Eli Burnes grows up under the care of Mattie, an opera singer, and Miz Johnnie, the family maid, in Augusta, Georgia. Eli's alcoholic mother has been gone since Eli was three, and Eli's father, Willie, is a disc jockey and anti-war activist who lives in Webster Groves, Missouri, with a new wife and two young sons. After Mattie dies of cancer and Miz Johnnie decides to retire, Eli runs away with a draft dodger, but when things go wrong with their plans, she must go live with her father and his family. Secrets of the past and present begin to unravel the happy life she creates. Witnessing and sometimes participating in the protests, drug use, and musical fervor of the times, Eli learns about love, forgiveness and survival.

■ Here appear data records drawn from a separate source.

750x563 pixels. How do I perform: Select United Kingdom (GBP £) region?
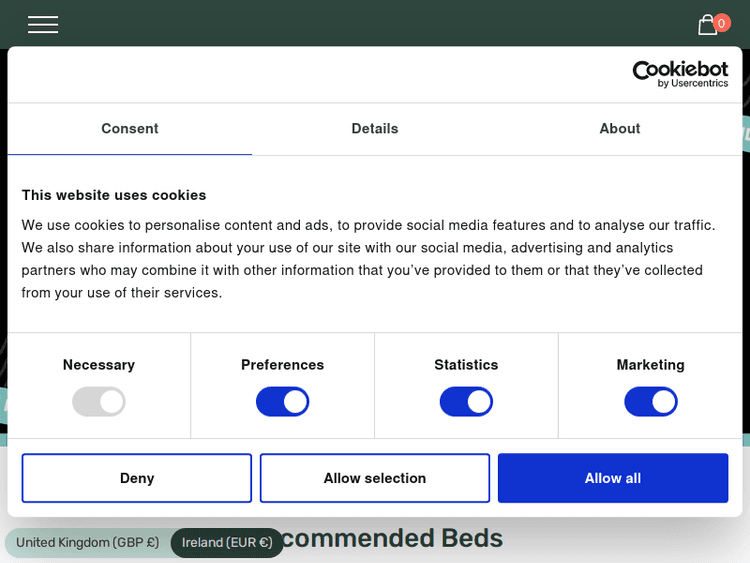(88, 543)
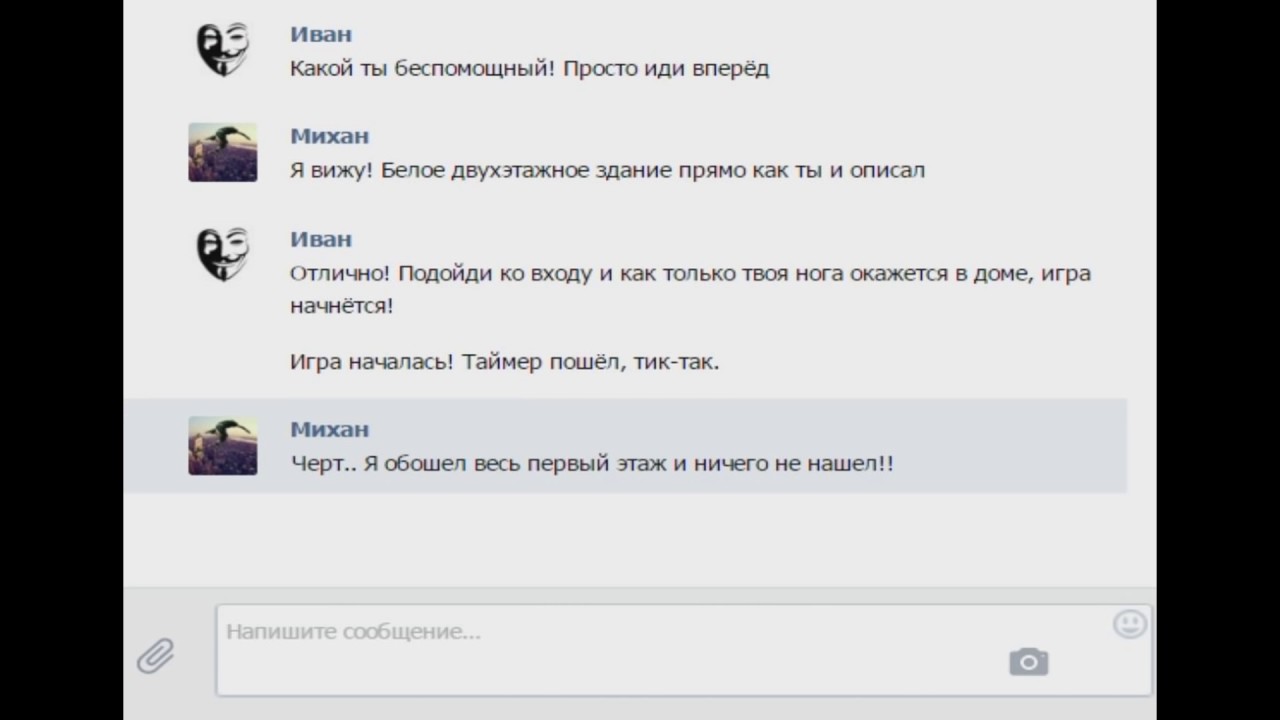Select the message about 'Белое двухэтажное здание'
This screenshot has height=720, width=1280.
(x=607, y=170)
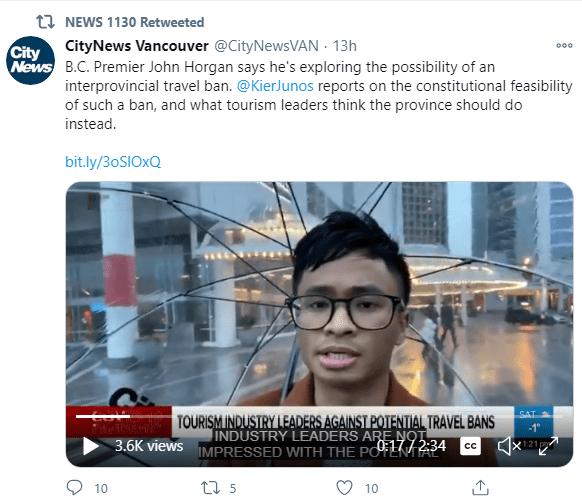Open the share tweet icon
Viewport: 582px width, 504px height.
tap(480, 488)
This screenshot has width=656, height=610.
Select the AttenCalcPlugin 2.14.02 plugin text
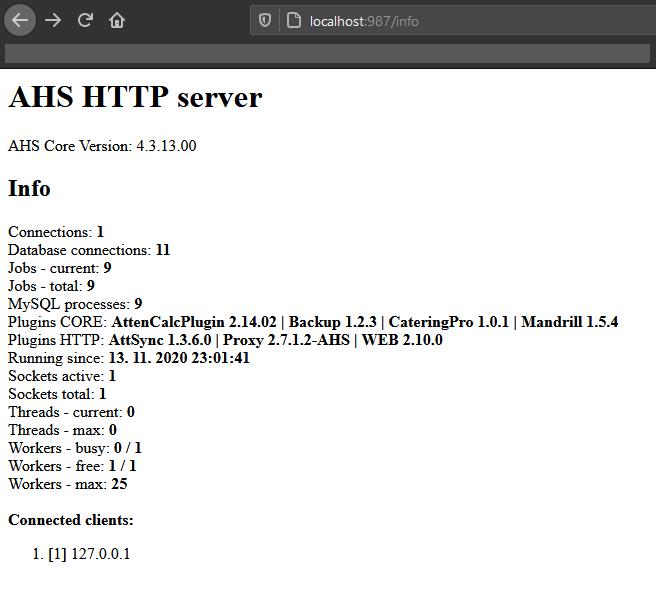coord(194,322)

***** Another Classic Pat has done it again! I was lucky enough to get to hear parts of this book while it was still being written. I love this book! What a great story and great characters! I couldn't put it down!


***** Picara Awesome book! Couldn't put it down. Usually takes a week to read thru a book, but it took 2 days to read through it. Intense and recreates the feelings of the 60's and captures the innocence as well as the turmoil. Eli Burnes is a compelling voice. I loved it. Everyone must read this book!!!!


***** A Modern Classic Set in the turbulence of 1970's America, Picara(which means wanderer or vagabond)is a rare blending of fact and fiction that brings this story into startling and vivid focus.

MacEnulty's grasp of the time, the maturity and sensitivity she brings to the characters, and her unflinching honesty made me gobble up the pages even when I was hesitant to follow where Eli was leading me. Eli is only fourteen when her world shifts and falls apart yet she displays a core strength and maturity that's unexpected and admirable. I liked her from the first page, and that ability of the author's to make us care about the people who occupy her story is one of the things that makes this book such a delight.

Crafted with a skill and talent that's nothing short of amazing, Pat MacEnulty takes us on a breathless adventure through this young girl's life, the good, the bad, the ugly, the heartbreaking. This
isn't a book for the faint of heart, but it is a book for the reader who demands depth of character, a strong plot, and and all the elements that make a novel a classic.